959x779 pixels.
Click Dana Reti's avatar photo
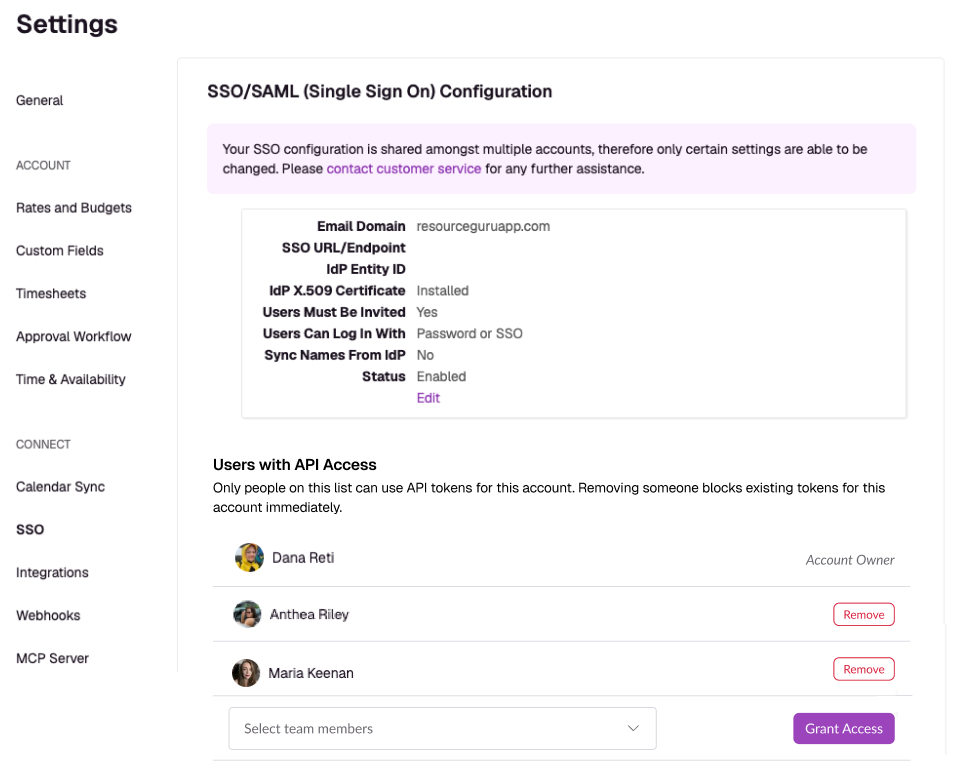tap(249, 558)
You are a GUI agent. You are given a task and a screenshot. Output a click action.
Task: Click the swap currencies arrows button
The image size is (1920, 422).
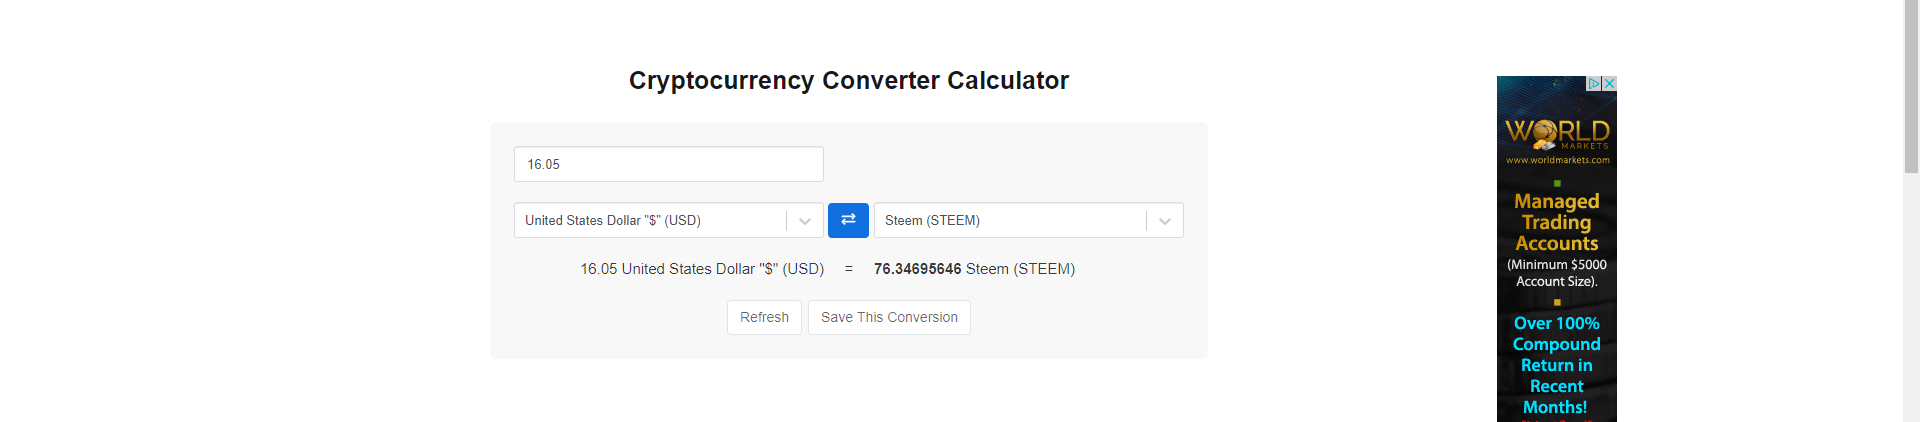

Prompt:
Reproduce all of the data above verbatim, omitting the pictures.

Complete answer:
959x779 pixels.
Click Dana Reti's avatar photo
tap(249, 558)
You are a GUI agent. You are given a task and a screenshot. Output a click action.
Task: Click the swap currencies arrows button
The image size is (1920, 422).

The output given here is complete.